**RECORD EXTRACTS**
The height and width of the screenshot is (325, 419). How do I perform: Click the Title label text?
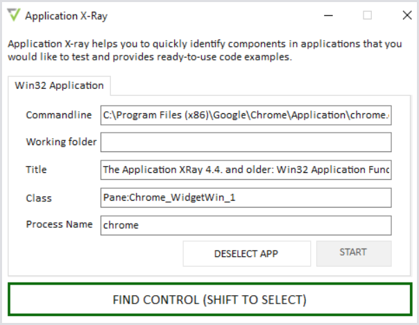click(x=36, y=169)
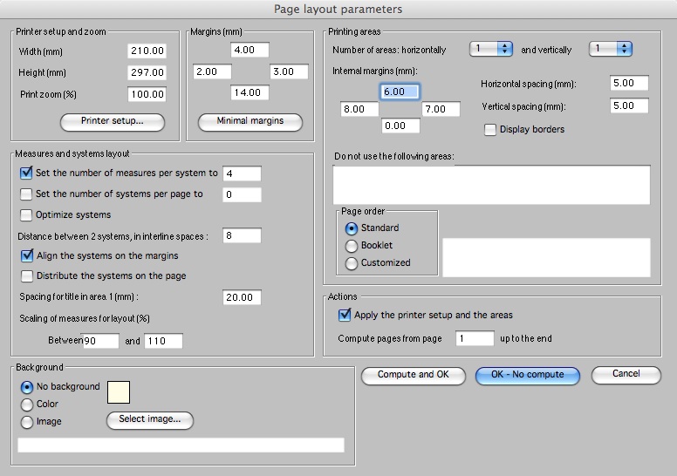Image resolution: width=677 pixels, height=476 pixels.
Task: Enable Distribute the systems on the page
Action: coord(26,276)
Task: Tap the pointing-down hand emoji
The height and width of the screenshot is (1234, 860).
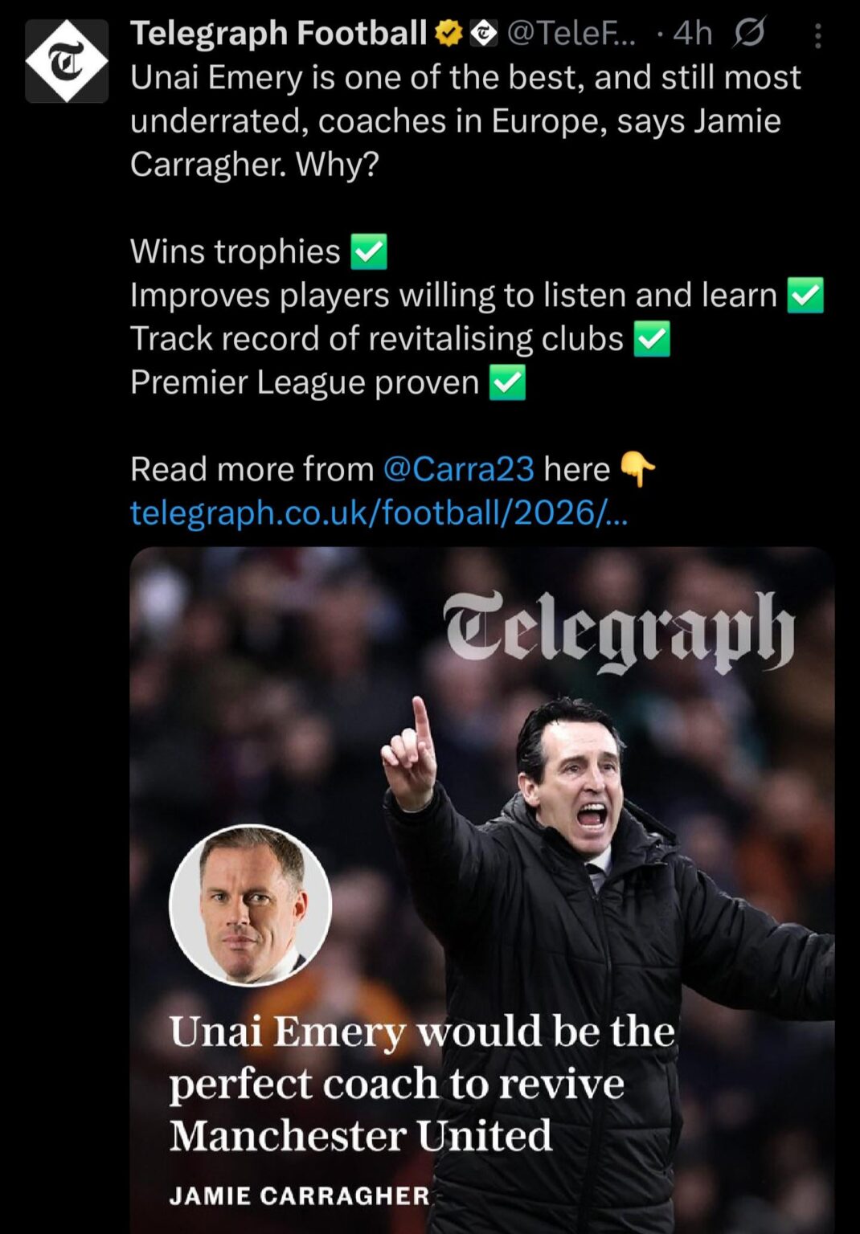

**TASK STATEMENT**
Please repeat each line above exactly as it appears, but omit the pictures.

**RESPONSE TO THIS EXERCISE**
The height and width of the screenshot is (325, 419). How do I perform: Click the Title label text?
click(x=36, y=169)
Image resolution: width=677 pixels, height=476 pixels.
Task: Enable Distribute the systems on the page
Action: coord(26,276)
Task: Tap the pointing-down hand emoji
The height and width of the screenshot is (1234, 860).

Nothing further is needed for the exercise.